Piet Mondrian, the personification of the De Stijl movement and Neoplasticism
It was in 1917 that Piet Mondrian finally reached the pinnacle of his abstract vision of art. It was at this point that he became close to the Dutch painter Theo van Doesburg, creator of the De Stijl magazine. Through this movement, they wanted to revolutionise art by promoting pure abstraction. The result was neo-plasticism, theorised by Mondrian. This style is defined by the absence of curves and obliques, favouring vertical and horizontal lines, by primary colours and non-colours, and by the absence of symmetry in perfect balance. This movement turned the art world upside down, bringing together painters, architects and designers in a total art approach. Mondrian moved away from it 7 years later, however, as his vision of geometric abstraction, made up of perfect rectangles, became ever more absolute. Around 1930, he increased the number of black lines, making black and white ever more present. During the Second World War, he left France and Paris for the United States.
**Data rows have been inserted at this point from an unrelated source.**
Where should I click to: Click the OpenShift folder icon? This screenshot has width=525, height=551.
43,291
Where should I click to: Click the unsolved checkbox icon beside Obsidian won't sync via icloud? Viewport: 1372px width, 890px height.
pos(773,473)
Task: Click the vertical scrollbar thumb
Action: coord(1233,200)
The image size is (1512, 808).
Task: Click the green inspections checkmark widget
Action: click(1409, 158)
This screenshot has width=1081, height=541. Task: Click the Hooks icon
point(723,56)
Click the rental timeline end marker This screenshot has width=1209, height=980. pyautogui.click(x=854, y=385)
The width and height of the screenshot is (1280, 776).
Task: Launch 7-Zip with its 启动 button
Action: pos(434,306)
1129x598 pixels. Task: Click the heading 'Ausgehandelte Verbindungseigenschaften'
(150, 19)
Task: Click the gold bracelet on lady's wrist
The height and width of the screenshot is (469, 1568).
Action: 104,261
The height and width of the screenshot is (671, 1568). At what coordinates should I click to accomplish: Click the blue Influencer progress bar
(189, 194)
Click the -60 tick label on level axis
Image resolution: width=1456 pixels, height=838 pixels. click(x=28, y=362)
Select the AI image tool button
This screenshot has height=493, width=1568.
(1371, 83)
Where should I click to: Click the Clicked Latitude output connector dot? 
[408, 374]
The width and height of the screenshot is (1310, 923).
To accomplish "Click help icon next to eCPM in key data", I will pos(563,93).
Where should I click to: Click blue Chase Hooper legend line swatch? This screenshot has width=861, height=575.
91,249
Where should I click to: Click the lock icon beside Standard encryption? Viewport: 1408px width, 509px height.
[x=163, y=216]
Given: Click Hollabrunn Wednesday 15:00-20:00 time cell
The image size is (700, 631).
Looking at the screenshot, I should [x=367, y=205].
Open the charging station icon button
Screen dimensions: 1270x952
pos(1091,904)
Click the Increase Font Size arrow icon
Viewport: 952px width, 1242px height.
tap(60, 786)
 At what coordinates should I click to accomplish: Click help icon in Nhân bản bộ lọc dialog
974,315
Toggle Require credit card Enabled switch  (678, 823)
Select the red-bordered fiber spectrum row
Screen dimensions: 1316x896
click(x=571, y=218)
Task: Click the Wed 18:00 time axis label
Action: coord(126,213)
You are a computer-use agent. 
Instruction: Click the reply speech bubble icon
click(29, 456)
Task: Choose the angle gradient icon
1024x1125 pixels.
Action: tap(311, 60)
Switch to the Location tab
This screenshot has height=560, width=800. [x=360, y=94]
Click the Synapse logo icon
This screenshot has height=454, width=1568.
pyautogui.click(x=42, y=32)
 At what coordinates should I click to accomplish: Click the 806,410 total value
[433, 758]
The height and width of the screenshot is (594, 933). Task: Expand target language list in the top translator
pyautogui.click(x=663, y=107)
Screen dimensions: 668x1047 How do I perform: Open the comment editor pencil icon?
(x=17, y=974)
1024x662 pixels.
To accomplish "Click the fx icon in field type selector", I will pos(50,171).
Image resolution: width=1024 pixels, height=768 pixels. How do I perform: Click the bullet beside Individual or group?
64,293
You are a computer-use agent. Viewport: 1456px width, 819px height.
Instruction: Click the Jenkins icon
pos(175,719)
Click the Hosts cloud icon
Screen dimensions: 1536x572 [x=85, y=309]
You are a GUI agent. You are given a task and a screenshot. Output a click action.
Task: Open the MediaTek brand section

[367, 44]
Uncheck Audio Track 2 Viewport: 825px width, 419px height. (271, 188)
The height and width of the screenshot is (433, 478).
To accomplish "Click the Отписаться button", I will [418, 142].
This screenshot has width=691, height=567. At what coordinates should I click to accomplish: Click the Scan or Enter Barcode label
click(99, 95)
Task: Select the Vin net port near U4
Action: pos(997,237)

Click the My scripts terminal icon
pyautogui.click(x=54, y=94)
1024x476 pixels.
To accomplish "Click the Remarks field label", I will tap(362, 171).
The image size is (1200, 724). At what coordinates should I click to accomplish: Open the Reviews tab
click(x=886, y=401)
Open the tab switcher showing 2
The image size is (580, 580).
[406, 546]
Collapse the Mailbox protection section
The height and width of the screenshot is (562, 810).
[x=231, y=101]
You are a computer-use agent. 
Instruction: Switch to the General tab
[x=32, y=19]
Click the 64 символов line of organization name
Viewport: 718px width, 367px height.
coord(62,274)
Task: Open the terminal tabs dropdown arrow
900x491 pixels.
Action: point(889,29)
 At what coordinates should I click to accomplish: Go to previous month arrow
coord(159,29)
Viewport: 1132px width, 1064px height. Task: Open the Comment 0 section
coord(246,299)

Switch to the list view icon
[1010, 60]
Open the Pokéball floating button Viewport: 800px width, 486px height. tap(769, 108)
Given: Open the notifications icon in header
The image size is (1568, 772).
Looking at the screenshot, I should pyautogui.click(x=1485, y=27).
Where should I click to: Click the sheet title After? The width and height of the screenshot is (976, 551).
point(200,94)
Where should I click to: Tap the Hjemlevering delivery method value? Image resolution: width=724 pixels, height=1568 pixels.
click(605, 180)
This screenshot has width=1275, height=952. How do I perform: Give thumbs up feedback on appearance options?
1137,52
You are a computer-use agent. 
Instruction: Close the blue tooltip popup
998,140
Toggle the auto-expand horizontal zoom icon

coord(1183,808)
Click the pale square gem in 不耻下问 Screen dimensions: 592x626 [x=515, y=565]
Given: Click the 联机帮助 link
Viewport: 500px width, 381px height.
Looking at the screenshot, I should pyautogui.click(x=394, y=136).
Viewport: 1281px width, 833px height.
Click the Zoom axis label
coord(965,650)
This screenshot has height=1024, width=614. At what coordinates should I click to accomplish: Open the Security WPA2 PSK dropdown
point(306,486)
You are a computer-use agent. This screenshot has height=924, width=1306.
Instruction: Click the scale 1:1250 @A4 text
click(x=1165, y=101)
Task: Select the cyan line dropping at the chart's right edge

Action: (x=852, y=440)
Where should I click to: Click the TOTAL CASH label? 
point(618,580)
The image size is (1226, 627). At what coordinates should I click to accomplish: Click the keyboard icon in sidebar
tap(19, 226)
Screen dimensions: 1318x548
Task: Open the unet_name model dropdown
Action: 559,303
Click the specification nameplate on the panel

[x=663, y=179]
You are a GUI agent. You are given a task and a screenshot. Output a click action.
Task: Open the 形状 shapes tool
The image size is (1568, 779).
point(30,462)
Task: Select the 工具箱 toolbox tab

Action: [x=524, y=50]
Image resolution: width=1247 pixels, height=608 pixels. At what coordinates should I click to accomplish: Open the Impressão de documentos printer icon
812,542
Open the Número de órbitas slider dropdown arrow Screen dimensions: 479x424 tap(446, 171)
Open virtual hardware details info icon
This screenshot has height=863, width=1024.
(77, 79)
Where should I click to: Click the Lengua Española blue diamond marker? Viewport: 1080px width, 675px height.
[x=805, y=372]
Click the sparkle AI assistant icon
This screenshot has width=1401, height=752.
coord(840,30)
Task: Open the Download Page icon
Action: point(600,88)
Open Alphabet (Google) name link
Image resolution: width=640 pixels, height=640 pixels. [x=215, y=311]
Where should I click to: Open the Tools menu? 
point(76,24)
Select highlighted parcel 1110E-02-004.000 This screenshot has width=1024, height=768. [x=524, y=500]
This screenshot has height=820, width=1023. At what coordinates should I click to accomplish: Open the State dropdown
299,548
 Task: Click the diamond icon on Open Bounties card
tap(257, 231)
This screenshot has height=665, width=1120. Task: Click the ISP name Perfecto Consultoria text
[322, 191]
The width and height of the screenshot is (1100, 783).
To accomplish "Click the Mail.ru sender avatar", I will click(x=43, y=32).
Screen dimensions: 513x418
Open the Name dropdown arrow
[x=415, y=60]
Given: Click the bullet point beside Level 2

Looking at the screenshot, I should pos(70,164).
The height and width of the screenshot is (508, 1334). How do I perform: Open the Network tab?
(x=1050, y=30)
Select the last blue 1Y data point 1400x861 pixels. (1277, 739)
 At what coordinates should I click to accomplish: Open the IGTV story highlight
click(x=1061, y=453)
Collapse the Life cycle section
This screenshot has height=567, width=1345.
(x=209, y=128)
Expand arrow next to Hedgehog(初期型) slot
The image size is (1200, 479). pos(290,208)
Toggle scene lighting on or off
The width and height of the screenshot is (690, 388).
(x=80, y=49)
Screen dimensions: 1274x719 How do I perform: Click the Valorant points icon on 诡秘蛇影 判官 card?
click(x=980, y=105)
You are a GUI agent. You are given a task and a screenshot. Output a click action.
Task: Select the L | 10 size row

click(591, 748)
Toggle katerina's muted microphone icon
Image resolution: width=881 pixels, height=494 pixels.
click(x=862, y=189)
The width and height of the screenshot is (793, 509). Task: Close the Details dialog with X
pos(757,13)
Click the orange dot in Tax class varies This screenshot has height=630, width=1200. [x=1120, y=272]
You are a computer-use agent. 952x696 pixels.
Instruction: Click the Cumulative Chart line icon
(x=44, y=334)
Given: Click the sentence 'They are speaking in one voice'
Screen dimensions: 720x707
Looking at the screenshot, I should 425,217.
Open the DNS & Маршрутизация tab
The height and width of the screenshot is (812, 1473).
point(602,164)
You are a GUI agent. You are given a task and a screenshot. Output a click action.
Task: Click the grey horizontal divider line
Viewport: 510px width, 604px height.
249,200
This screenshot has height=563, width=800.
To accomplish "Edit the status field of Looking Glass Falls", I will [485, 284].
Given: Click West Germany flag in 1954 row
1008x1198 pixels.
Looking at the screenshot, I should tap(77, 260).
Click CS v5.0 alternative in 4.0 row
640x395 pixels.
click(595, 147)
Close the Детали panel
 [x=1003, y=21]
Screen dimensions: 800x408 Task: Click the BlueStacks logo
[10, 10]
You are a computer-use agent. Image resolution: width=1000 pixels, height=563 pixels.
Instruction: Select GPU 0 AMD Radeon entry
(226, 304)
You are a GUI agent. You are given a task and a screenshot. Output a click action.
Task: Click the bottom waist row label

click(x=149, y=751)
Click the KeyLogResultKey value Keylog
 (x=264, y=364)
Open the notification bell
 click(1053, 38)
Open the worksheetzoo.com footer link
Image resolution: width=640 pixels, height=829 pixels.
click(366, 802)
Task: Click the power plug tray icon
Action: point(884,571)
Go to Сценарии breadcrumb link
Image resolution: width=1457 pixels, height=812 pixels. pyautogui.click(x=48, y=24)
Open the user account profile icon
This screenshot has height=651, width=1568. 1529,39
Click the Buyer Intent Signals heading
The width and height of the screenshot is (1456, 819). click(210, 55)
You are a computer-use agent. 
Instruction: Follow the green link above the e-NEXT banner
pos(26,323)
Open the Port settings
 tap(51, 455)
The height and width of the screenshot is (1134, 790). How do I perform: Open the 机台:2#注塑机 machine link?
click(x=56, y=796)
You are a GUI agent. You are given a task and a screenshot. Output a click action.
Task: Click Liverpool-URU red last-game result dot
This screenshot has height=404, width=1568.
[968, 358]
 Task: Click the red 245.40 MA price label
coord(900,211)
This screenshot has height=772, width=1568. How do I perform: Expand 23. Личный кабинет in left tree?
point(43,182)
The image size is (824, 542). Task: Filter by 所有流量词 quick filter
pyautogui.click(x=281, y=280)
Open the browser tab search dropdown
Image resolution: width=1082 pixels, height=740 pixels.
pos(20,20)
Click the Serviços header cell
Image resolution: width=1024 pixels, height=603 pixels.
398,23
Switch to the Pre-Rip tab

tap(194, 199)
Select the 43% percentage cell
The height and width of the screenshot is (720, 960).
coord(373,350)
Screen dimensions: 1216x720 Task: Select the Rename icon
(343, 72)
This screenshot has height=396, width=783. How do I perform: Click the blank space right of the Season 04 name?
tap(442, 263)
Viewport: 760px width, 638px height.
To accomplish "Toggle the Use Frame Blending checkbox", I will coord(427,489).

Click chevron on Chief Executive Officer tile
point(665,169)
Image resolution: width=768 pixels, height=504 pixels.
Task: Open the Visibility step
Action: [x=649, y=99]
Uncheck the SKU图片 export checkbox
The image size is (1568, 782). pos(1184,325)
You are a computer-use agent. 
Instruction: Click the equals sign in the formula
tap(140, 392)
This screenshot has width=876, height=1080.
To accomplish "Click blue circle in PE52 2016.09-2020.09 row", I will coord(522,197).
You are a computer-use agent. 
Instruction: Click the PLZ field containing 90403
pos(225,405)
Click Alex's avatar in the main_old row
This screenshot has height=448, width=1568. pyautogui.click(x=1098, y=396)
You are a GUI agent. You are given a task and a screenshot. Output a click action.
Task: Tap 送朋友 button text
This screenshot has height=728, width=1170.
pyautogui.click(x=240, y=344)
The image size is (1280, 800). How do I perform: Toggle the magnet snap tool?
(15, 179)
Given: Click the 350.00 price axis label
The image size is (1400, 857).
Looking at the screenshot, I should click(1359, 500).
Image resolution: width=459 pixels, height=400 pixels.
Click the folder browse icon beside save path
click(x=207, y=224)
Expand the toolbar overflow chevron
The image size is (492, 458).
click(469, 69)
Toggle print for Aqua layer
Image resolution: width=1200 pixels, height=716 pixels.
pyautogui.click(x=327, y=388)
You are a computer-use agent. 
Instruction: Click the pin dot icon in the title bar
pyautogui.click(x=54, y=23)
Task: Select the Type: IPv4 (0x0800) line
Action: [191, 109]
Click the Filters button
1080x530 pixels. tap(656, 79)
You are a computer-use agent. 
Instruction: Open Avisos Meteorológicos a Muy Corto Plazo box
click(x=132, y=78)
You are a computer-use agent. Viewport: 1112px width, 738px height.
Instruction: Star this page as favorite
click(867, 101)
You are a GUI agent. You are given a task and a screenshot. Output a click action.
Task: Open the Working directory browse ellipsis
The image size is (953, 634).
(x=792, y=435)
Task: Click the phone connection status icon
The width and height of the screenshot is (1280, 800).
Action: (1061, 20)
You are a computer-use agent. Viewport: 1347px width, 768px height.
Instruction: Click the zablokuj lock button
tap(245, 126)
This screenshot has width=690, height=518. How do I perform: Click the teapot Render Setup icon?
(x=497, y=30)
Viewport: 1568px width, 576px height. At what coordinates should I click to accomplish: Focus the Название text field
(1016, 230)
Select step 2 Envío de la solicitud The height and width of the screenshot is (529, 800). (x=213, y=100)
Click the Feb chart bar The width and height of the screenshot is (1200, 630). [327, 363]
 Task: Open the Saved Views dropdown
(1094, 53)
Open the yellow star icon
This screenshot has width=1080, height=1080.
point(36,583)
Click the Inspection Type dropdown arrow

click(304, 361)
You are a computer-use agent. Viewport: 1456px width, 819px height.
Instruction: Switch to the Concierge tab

He stayed there for the rest of his life, finding in New York an atmosphere and architecture that echoed his compositions. His passion for jazz and boogie-woogie led him to move away from black lines to incorporate the notion of rhythm by adding colour. Following his death in 1944, Mondrian left behind a strong legacy, inspiring modern abstract painting and having a major impact on design and architecture, as demonstrated by a number of buildings such as the Rietveld House built in 1926. He also had a definite influence on fashion, with Yves Saint-Laurent, as well as sculpture, pop art, advertising and marketing, among others. His work can be found all over the world, at the Museum of Art in The Hague, where his famous painting "Nuage Rouge" (1907) or "Arbre rouge" (1908) resides, at the Musée d'art moderne in Paris, where "Composition en rouge, bleu et blanc II" (1937) resides, or as part of an exhibition devoted to the artist, who is regularly at the centre of exhibitions devoted to modern art.